The ownership of property constitutes a social relation in as far as that ownership affects the lives of other people. So, for example, a labourer in capitalism is the owner of their own capacity to work, but when they sell it on a day to day basis, it becomes the property of a capitalist who obtains the right to use it, and the right to profit from it. Ownership over the means of production is the most important social relation of this kind, since it gives the owning class control over the labour process. Since this process is essential to human subsistence, it also gives them power over labourers.

Communist society removes the existence of bourgeois property; it does not remove the form of property which we have over ourselves, our own choices and thoughts, our own expressions and ideas. In communist society, while all people wholly own themselves individually, they also own in common the means of production. Communist society does away with distinctively capitalist property relations; while in the human sense it strengthens property relations.

Personal and private property[edit]

Karl Marx is clear in the Communist Manifesto that the aim of communism is the abolition of bourgeois property, not any form of property at all.
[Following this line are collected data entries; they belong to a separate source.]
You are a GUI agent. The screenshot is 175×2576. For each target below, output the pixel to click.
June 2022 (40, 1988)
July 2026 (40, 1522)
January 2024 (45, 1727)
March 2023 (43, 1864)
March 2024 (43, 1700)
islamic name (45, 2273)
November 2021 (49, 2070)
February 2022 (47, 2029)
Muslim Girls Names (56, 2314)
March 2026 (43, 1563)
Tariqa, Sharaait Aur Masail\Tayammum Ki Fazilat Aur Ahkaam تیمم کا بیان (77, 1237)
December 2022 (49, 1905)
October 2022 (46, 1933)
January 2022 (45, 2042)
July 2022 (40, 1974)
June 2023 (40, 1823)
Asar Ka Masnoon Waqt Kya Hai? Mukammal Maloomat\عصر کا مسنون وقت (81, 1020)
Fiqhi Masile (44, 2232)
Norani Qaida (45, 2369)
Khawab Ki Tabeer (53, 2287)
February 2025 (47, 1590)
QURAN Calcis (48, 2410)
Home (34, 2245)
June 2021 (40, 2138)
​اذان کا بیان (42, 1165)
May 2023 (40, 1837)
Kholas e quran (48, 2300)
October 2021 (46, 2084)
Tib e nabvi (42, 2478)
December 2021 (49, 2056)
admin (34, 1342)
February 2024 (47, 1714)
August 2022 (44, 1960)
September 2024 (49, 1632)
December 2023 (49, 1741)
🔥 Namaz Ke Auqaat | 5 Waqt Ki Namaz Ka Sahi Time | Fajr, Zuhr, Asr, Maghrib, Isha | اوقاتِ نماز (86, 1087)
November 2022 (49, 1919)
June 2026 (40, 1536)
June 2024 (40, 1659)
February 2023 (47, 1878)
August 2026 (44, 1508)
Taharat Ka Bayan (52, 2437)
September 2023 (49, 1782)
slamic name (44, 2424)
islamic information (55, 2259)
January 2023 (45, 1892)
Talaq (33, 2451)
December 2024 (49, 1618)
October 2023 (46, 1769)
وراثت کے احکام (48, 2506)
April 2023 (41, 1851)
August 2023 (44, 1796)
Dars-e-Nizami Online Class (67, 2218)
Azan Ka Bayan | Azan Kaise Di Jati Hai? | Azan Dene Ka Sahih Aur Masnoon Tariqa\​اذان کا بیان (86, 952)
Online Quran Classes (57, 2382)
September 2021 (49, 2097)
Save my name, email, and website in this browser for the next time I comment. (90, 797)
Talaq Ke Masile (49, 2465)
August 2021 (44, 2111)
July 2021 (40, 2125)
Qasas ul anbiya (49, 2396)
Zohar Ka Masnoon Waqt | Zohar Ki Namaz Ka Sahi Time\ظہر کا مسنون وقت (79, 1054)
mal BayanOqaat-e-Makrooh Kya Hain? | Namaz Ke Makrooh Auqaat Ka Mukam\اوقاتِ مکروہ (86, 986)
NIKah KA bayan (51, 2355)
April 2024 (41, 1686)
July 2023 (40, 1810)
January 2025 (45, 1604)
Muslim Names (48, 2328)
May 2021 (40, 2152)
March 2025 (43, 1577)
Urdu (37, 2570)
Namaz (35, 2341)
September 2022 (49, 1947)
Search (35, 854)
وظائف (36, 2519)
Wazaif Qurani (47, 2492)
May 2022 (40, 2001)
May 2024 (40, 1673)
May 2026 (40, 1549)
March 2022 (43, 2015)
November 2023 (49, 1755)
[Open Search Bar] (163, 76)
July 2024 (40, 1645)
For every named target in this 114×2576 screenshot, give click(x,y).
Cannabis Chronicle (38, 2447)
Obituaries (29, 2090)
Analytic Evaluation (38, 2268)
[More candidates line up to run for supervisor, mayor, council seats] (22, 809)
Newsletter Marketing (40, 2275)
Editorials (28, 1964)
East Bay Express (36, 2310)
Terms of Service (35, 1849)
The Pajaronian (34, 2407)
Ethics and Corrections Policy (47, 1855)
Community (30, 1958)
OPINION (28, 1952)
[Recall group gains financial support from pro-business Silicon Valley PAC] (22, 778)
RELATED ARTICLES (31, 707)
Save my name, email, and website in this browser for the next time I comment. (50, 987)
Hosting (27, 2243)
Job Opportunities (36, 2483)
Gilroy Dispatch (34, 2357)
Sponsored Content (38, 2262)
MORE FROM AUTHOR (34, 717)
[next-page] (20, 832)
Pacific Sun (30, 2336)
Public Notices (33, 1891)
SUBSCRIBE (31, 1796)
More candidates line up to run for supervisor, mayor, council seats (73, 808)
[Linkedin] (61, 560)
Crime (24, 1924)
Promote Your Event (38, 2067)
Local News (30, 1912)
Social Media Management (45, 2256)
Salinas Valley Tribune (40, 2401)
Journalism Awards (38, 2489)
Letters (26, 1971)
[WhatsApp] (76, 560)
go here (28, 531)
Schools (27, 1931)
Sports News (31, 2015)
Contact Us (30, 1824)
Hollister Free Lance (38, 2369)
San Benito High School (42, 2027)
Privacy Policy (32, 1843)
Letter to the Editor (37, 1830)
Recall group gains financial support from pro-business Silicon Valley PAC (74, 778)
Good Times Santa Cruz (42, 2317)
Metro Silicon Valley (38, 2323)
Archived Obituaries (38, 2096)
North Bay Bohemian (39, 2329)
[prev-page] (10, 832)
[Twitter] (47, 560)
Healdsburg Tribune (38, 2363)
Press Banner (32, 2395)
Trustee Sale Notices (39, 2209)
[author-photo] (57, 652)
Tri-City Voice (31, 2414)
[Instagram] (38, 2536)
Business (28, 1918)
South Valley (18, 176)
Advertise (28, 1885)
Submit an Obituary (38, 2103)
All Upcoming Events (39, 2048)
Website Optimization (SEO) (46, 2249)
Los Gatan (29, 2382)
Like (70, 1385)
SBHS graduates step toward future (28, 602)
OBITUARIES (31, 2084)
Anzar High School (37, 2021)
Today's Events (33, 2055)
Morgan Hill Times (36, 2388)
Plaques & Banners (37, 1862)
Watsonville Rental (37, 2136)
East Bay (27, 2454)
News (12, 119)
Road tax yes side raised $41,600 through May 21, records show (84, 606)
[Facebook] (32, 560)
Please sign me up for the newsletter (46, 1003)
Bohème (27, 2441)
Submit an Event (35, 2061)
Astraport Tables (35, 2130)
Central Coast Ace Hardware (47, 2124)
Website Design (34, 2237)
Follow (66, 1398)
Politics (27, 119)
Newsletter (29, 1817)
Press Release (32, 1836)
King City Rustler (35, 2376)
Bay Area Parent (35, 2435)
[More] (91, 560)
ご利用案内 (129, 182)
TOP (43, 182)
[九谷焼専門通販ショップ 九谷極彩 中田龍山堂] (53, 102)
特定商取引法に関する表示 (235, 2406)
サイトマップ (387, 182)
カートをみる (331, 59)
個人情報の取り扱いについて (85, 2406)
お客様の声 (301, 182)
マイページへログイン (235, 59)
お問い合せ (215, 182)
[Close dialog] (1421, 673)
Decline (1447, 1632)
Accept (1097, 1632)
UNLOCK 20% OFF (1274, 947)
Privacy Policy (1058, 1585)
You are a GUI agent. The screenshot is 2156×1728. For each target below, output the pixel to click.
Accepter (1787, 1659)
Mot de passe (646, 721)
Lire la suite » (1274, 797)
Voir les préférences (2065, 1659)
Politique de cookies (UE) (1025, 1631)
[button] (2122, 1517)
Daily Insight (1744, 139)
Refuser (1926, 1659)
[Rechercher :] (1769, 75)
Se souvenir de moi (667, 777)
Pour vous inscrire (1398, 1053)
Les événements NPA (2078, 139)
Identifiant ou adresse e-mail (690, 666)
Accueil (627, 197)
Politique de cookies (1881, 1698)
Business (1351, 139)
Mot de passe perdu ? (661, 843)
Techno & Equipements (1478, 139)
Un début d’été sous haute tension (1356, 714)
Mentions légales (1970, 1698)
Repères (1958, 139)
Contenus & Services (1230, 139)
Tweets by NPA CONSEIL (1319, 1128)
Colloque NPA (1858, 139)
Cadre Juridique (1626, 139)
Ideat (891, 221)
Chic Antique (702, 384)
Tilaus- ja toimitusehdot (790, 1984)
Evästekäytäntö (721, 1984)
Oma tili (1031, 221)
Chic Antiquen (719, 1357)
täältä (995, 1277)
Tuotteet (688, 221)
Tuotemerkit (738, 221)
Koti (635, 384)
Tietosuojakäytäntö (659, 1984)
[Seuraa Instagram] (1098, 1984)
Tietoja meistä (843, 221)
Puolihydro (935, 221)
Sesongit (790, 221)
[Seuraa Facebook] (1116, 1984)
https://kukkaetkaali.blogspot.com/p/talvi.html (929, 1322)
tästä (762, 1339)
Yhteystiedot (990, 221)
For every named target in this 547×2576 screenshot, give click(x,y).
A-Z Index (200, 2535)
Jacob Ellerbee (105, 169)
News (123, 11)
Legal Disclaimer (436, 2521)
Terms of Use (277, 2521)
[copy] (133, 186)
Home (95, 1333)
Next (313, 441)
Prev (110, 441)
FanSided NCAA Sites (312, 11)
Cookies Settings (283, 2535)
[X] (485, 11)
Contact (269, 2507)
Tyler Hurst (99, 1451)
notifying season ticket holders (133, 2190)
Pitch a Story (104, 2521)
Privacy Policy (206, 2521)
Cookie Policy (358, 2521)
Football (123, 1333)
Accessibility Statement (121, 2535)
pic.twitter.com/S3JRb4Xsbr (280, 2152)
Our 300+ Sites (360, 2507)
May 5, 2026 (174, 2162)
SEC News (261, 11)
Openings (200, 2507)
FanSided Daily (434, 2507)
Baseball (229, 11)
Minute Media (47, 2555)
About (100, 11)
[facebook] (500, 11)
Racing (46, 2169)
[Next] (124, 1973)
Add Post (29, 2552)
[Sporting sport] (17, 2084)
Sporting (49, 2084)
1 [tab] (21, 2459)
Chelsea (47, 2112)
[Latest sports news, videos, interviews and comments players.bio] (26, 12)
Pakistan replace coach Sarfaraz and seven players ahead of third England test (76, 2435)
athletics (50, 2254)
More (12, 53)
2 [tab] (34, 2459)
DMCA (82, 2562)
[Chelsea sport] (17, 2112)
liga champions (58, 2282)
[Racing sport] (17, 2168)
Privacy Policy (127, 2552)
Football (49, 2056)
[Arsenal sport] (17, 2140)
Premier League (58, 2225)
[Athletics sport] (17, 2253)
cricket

The distinguishing feature of Communism is not the abolition of property generally, but the abolition of bourgeois property. But modern bourgeois private property is the final and most complete expression of the system of producing and appropriating products, that is based on class antagonisms, on the exploitation of the many by the few.

In this sense, the theory of the Communists may be summed up in the single sentence: Abolition of private property.

We Communists have been reproached with the desire of abolishing the right of personally acquiring property as the fruit of a man’s own labour, which property is alleged to be the groundwork of all personal freedom, activity and independence.

Hard-won, self-acquired, self-earned property! Do you mean the property of petty artisan and of the small peasant, a form of property that preceded the bourgeois form? There is no need to abolish that; the development of industry has to a great extent already destroyed it, and is still destroying it daily.

Or do you mean the modern bourgeois private property?

But does wage-labour create any property for the labourer? Not a bit. It creates capital, i.e., that kind of property which exploits wage-labour, and which cannot increase except upon condition of begetting a new supply of wage-labour for fresh exploitation. Property, in its present form, is based on the antagonism of capital and wage labour. [Marx, Communist Manifesto, Chapter 2]

Later socialists have invented the popular distinction between personal and private property.

As Marx describes in the passage cited above, private property involves the appropriation of a worker's labour by someone else, and because of this creates class antagonisms. This property is only useful to the owner because they're able to exclude others from it. A factory, for instance, is valuable because workers will need the owner's permission to work in it. If the owner didn't have this right to exclude, workers would be able to organise productive activity on their own terms, and have no reason to award the owner any part of the product. The factory would thus be completely worthless to him. Because of his rights, however, the owner can coerce the workers to enter into wage labour and make a nice profit via exploitation.

You cannot say the same about personal property, which is held for its use-value to you personally. To someone who doesn't intend to use their house for speculation on the market, it doesn't matter one bit whether others are interested in accessing it. Their aim is to enjoy the shelter it provides. They might still have some right to exclude others from it to ensure their own privacy, but they do not use this right to force others into special relations with them, they only want to be left alone.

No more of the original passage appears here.